The idea that education should be used as a mechanism through which to socialise the population into social hierarchies defined by the cultural norms and values of those dominant within the society

What is the purpose of education?

To answer this question we have to look past the myth of meritocracy and consider the design of our schools systems and their function within our societies. When we consider the inconsistencies between rhetoric and function we recognize that the inequity is built into the design, and it was intentional. 

The education models that dominate today’s world have their roots in 18th century Prussia, a region of what is now Germany. The purpose of the Prussian system was to create a disciplined and submissive population and military, inspired by the philosophy of Johann Fichte who wrote that ‘education should aim at destroying free will’. This model quickly spread to other European nations and inspired the first public education system in the US where it evolved into the ‘factory model’ mirroring the factory system of industrial production, with an emphasis on top-down power structures, separation from the community, standardisation and efficiency.

The period between the 18th and 19th century was a time dominated by rigid social hierarchies, aristocracies ruled Europe and their empires dominated the globe. In the USA hierarchies were controlled by white male landowners, politicians and industrialists, their wealth amassed through slavery, the theft of Indigenous lands and the exploitation of the working class. It was also a period of intense industrialization, the demands of which led to mass urbanization in Europe and migration to the US. This presented a challenge to the ruling classes, how could they both prepare a workforce ready to meet the demands of industry while maintaining their dominance in the face of great social upheaval and inequality. The answer was education. 

The ruling classes created a compulsory system of schooling that mirrored the rigid order of industry. Children were categorised by age, learning was categorized by subject, teachers delivered information from the front of the room while students sat in lines of desks facing the front learning through rote copying and memorization, a strict hierarchy of authority rewarded obedience and punished dissent. The system turned children into products, products that were ‘disciplined’, products that would accept the knowledge presented without question, products that would submit to authority, products that knew ‘their place’ in the social order. 

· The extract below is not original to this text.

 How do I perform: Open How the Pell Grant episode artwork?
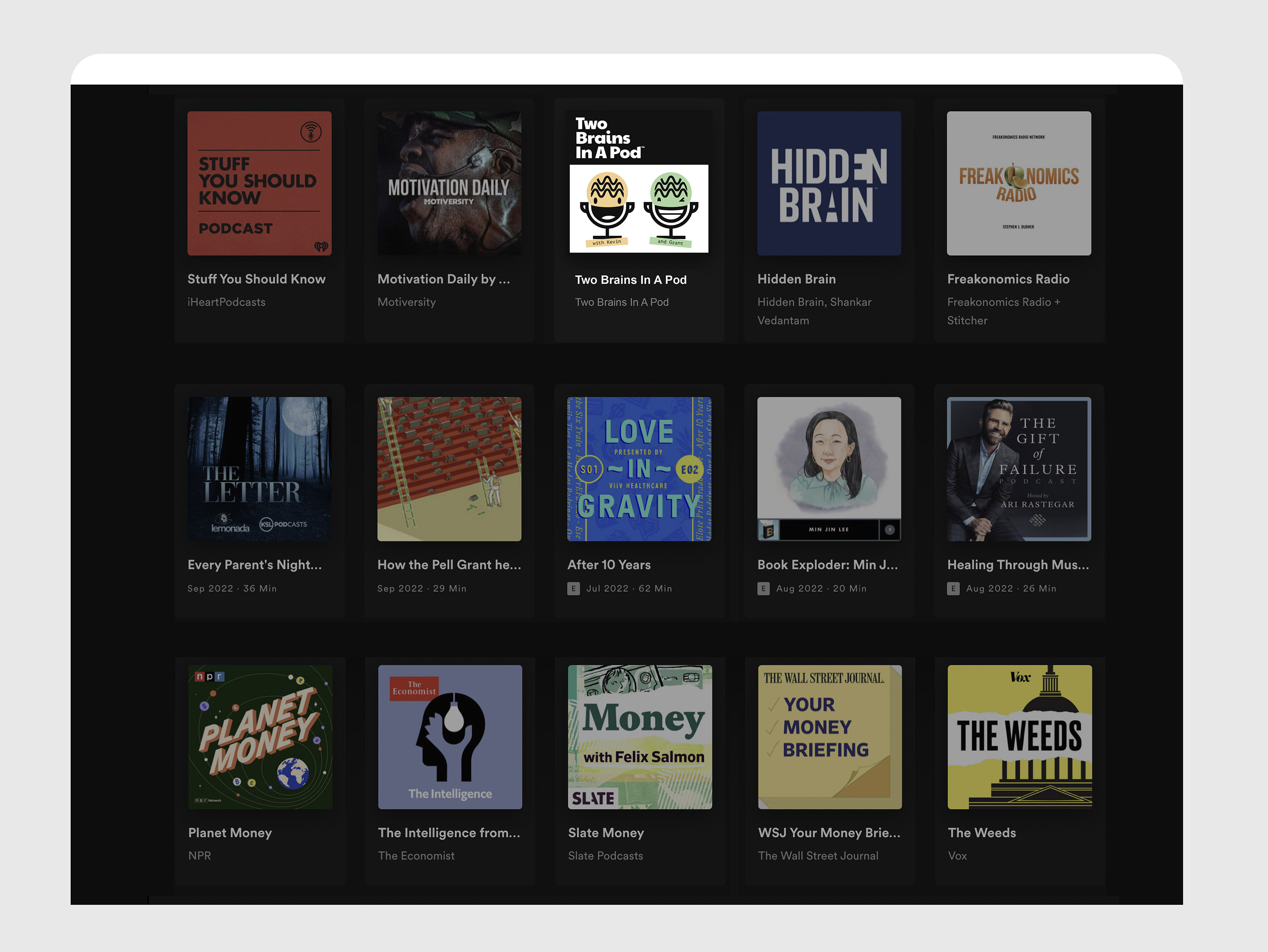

The other dominant force during this period of history was Imperialism, the European hunger for empire had seen the spread of colonialism across every corner of the globe, and it was a hunger satisfied through the brutality of invasion, occupation, plunder, slavery and genocide. Colonialism presented its own unique challenges, how to keep whole populations, thousands of miles away in a state of subjugation while building a workforce of semi-skilled labour that could be employed to extract the natural resources necessary to feed the growth of industrialisation. Brute force had proven an effective form of control but only up to an extent, putting down resistance through force was expensive and often led to further resistance – and so a new system of control was required, one that could control the mind. 

Again education provided a solution, not only could it provide the skills necessary to develop a managerial class who could maintain local control, it could be also be used to condition the mind of the colonised population into a state of assumed inferiority and dependency by indoctrinating their children into the ideology of innate and cultural White European Supremacy. The value of a human was determined by the degree to which one could disassociate with their indigenous identity and culture and assimilate into the ‘superior’ culture and religion of the colonizer. 

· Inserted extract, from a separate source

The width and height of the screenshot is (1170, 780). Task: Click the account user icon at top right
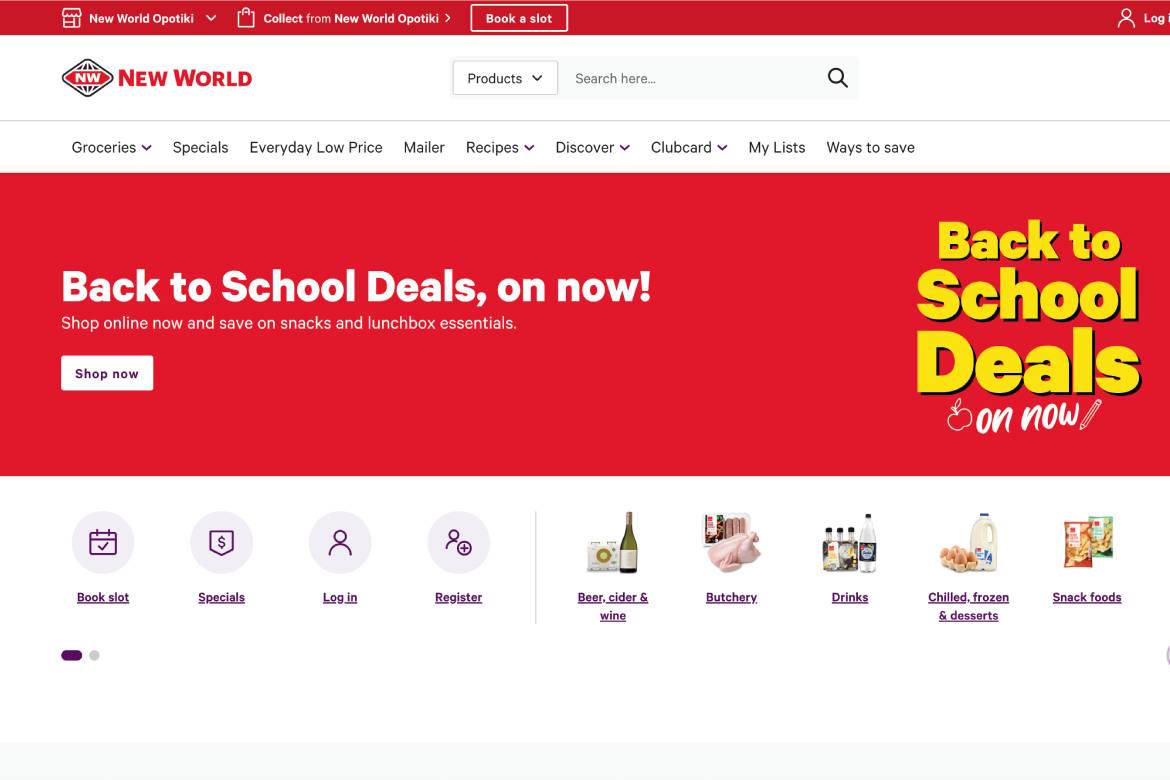coord(1126,18)
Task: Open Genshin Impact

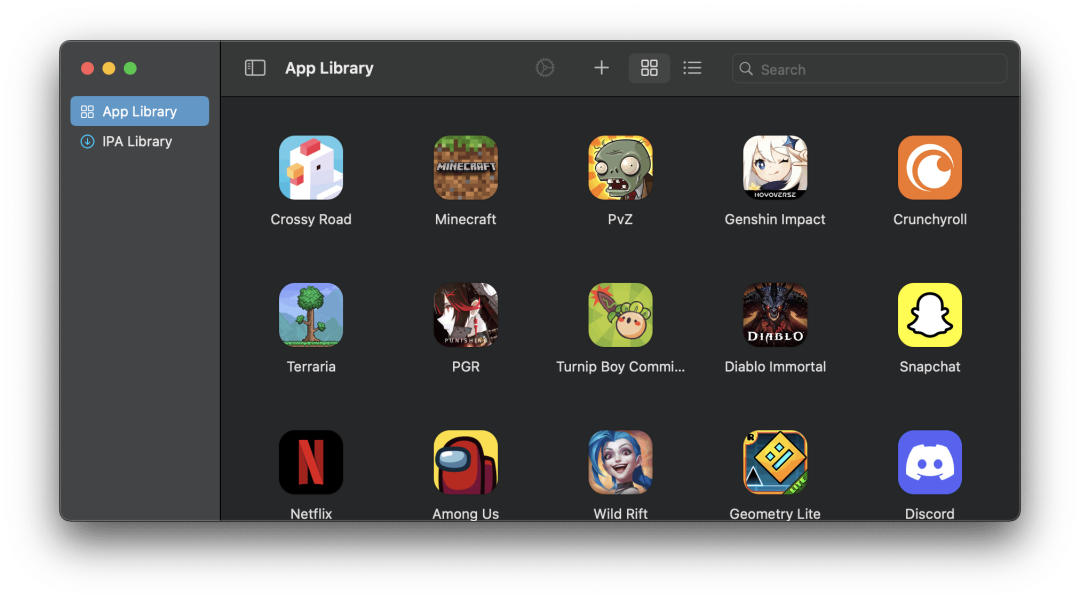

This created a social order through which power and privilege were obtained through assimilation into white european cultural norms and dependent on loyalty to the coloniser. Then those who attained power and privilege through assimilation were kept in a state of dependency, because the imperial rulers and culture became the source of their power. This process was dependent on systems of education that indoctrinated children into imposed cultural hierarchies, within which assimilation and loyalty to the ideologies and power structures of colonial ‘masters’ were the conditions of status, power and privilege. 

A similar process took place in the US, Canada, Australia, New Zealand, South Africa and a number of countries in Latin America, where colonisation involved the mass migration of white Europeans. Once the occupiers had managed to gain control through coercion and violence they solidified their dominance by using education as a weapon designed to exterminate the identity and culture of the Indigenous populations whose land they were occupying. In the US this took the form of Native children, as young as four, being taken from their homes and forced into boarding schools designed to ‘kill the Indian to save the man’ by exposing ‘the savage-born infant to the surroundings of civilisation’ where ‘he will grow to possess a civilised language and habit’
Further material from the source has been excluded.